Homes on deadly groundBy Clint Chan Tack Friday, November 21 2008
PLANNING, Housing and Environment Minister Dr Emily Gaynor Dick-Forde yesterday said the homes of Natalie Alladin, three, and Barbara Emmanuel, 67, were built on lands which are “unsuitable for built developments.”
Emmanuel and Natalie died on Sunday and Tuesday respectively when their homes were destroyed in landslides caused by heavy rains.
Noting that planning standards for various developments “were not maintained by different ministers over the years,” Dick-Forde denied she was accusing any of her predecessors, among them Diego Martin West MP Dr Keith Rowley or TT High Commissioner to Canada Camille Robinson-Regis, of breaching the Town and Country Act.
As she expressed condolences to Emmanuel’s and Natalie’s families at the post-Cabinet news conference at the Prime Minister’s Diplomatic Centre in St Ann’s, Dick-Forde said: “We are really not so much looking at blame but looking into the future; how we can in fact assist in ensuring disasters of this nature do not occur.”
Dick-Forde said ministry teams which visited the locations of Emmanuel’s and Natalie’s homes in Maraval and St Ann’s respectively reported that, “these sites were on the type of soil that is unsuitable for built developments and should be maintained perpetually under permanent vegetative cover.” The minister said clearing such lands for housing or agriculture “results in slippage, slumping and landslides.”
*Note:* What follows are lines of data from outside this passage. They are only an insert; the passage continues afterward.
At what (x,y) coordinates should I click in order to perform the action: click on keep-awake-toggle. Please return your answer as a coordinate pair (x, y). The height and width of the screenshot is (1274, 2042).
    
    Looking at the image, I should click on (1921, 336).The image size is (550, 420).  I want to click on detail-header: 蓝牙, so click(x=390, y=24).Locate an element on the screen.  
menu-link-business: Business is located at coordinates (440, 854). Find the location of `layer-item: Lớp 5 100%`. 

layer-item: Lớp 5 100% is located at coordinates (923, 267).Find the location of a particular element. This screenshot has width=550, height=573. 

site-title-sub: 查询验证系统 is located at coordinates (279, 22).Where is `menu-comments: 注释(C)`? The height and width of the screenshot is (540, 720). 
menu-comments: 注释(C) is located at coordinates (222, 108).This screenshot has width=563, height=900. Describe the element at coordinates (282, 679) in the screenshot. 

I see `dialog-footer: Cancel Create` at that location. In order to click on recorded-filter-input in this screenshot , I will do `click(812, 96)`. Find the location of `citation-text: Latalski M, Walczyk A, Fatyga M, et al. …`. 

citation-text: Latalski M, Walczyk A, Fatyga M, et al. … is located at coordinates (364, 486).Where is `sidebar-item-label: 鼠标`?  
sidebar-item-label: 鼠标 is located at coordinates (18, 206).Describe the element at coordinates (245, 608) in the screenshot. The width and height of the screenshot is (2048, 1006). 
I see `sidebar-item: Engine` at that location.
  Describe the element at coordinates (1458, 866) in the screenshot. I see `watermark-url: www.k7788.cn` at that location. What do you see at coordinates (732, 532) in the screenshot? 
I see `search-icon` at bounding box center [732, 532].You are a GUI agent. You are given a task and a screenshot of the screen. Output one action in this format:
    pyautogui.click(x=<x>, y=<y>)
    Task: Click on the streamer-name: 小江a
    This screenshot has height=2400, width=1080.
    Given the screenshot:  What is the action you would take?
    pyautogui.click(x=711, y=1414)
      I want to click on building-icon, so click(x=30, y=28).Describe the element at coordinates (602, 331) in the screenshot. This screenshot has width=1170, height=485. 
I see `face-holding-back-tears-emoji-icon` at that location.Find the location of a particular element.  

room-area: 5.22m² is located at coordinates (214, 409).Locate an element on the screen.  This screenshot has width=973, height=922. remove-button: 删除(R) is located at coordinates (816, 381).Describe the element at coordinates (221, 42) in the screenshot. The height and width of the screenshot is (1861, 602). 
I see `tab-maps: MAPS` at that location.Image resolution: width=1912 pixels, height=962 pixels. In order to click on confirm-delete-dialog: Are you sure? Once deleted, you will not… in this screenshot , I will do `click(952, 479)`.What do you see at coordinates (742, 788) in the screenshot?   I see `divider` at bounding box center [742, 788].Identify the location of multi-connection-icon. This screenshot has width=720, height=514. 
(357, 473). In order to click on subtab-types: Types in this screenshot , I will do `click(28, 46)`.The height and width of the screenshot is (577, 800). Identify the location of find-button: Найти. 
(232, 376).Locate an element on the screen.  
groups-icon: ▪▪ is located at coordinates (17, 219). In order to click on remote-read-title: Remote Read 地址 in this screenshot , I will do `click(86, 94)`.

“Additionally, both sites appeared to have inadequate drainage for runoff of water from the slopes which contribute to landslides,” she added.
Government has been making an effort to relocate persons living in such unsafe locations to safer locations, Dick-Forde said, adding that the Ministry will publish a comprehensive report on all hillside sites which were affected by this week’s heavy rains to give the public an idea of the proper planning guidelines which must be followed in undertaking such developments.